Genelde ilkelci, çevreci ve yeşiller bilinenin aksine bütün mal ve hizmetlerin doğalını, yani kıtlığını ama bir tek “paranın” sonsuz olmasını ister. Nüfus artışı insanlığın kaderi değildir ama özgürlüğüdür. Bu tercih, insanların evrimsel bir sürecinden bize miras kalmıştır. Mirası reddedebileceğimiz gibi, ona sahip de çıkabiliriz. Nüfus artışı demek boğaz artışı, güvenebilecek yuva ve geleceğe umutla bakmanın azgın artışı demektir. Bunu karşılamanın yegâne yolu sermayenin marjinal verimliliğini arttırmaktır. Ama nasıl? Doğaya sürekli müdahale ederek yani Yapay’a (teknolojiye) olan ihtiyacımızı sürekli kılmak ve onu elde etmenin maliyetini azaltmak... Doğayı, kıtlığı ve açlığı yenmenin yegâne yolu suniyi keşfetmek, yaratmak ve çoğaltmaktır. Öyle ki yapay olan şeylere ihtiyacımız sürekli olurken bolluğuna ise muhtacız. Bu kadar, bu böyle!
Oysaki %100 Altın Standardı, bunun tam tersi bir mantık... Mal ve hizmetler için ne kadar yapay bolluğa ihtiyaç varsa para için de o kadar kıt ve doğaya ihtiyacımız var. İşte bütün mesele bu!
Paranın sürekli bollaşması mal ve hizmetlerin artışına değil, ona ulaşmamızı sağlayan maliyet değerinin artışına sebep oluyor. Örneğin paranın yapay bollaşması ekmeğin marjinal verimliliğini arttırmaz, ekmeğin fiyatının düzenli olarak artışını sağlar. Ekmeğin fiyatının artışı birkaç ekmek üreticisi için iyi olabilir lakin herkes ekmek tüketicisidir. Bu fiyat artışları ya da artan oranlı kârlar uzun dönemde herkesin maliyetlerini arttıracağı için sadece ekmeğin fiyatını arttıracaktır, miktarını değil.

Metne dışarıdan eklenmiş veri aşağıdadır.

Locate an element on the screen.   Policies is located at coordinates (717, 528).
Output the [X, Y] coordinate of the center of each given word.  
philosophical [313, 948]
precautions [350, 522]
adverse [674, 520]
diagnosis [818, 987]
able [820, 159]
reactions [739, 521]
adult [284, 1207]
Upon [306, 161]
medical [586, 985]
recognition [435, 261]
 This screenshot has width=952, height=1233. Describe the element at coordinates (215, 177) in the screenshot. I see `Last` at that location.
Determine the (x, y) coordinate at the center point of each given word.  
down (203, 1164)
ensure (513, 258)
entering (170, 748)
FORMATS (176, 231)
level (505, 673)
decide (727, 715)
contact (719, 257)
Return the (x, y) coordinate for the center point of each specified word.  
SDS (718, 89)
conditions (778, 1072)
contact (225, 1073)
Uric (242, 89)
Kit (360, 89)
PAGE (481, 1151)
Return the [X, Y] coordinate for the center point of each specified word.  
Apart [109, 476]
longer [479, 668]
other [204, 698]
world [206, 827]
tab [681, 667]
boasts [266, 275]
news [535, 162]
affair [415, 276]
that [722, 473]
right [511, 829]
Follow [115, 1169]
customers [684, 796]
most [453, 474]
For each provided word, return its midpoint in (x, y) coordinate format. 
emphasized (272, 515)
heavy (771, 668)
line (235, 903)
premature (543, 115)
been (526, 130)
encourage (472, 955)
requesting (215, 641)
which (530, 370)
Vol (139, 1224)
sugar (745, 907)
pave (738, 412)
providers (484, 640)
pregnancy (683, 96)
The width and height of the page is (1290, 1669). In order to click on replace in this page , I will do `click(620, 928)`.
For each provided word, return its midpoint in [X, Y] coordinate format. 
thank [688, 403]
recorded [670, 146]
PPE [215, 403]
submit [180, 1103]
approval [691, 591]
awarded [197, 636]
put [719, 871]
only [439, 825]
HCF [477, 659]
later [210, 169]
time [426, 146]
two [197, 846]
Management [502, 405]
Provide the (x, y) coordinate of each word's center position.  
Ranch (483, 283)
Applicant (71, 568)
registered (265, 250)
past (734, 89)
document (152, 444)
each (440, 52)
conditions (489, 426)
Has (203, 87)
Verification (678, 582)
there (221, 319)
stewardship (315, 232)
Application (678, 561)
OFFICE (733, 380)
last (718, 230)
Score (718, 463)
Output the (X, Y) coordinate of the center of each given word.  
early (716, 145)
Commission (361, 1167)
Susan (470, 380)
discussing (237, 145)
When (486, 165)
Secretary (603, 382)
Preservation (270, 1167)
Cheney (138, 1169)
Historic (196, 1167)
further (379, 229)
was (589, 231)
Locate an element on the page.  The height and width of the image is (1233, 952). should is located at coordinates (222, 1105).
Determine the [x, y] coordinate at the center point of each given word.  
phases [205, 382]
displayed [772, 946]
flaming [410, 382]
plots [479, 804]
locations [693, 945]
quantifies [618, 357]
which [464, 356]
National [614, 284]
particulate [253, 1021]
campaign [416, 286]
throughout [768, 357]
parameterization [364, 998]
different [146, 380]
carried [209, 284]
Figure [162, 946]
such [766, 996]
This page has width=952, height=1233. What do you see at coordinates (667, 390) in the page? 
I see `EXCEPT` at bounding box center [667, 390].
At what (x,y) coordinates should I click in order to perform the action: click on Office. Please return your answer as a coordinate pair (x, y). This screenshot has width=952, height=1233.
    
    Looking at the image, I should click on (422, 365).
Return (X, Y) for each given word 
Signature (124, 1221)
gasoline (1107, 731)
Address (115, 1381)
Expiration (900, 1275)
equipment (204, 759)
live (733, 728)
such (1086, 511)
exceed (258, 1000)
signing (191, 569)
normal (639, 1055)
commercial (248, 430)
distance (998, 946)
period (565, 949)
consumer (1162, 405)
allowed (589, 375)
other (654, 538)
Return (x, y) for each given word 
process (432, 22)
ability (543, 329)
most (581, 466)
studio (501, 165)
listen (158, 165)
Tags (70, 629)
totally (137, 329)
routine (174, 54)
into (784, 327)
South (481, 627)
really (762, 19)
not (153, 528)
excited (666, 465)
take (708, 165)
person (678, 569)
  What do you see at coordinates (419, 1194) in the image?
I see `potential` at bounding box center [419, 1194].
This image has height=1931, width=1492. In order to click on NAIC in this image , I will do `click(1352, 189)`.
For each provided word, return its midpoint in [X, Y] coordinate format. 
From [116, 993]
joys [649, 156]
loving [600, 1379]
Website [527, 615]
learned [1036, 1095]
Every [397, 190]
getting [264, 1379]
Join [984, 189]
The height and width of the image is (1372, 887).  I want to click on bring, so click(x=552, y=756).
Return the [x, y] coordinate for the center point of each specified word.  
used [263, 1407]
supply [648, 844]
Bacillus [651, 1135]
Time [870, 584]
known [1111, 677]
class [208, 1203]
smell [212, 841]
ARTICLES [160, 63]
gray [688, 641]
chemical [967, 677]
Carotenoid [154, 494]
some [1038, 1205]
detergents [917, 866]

İktisadî, siyasî ve sosyolojik olarak yapay olana ihtiyacımız mal ve hizmetlerin artışı ile alâkalıdır. Bunun nedeni, mal ve hizmetlerin artışının, sosyal faydaya herkesin aynı anda ulaşmasına imkân tanımasıdır. Oysaki paranın sosyal faydaya katkısı -birkaç kalpazan hariç- diğer kimseleri sömürmesidir. Para artışından yararlananlar tartışmasız ilk önce kalpazanlardır. Kalpazanlık ahlâksızlıktır ve buna mukabil doğal hukukta suçtur. Kalpazanlık başkasının malını karşılığı olmayan bir değer ile alıp-satma ve sadece kendisi için yararlı bir mübadele biçimdir. Kalpazanlık başkasının mülkünü hayal ile, yani “yoklukla” satın alma meselesidir. Mülk değişimi özgür tercih ile değil, hile ile gerçekleştirilmiştir.
Kısacası para eğer altına (herkesin üzerinde anlaştığı gerçek mal-paraya) %100 oran ile bağlı değilse o paranın arzının sınırsız artışı doğal değil yapay olarak büyüyen bir ağaç dalıdır. Ve ağaç dalları sonsuza kadar büyüyemez.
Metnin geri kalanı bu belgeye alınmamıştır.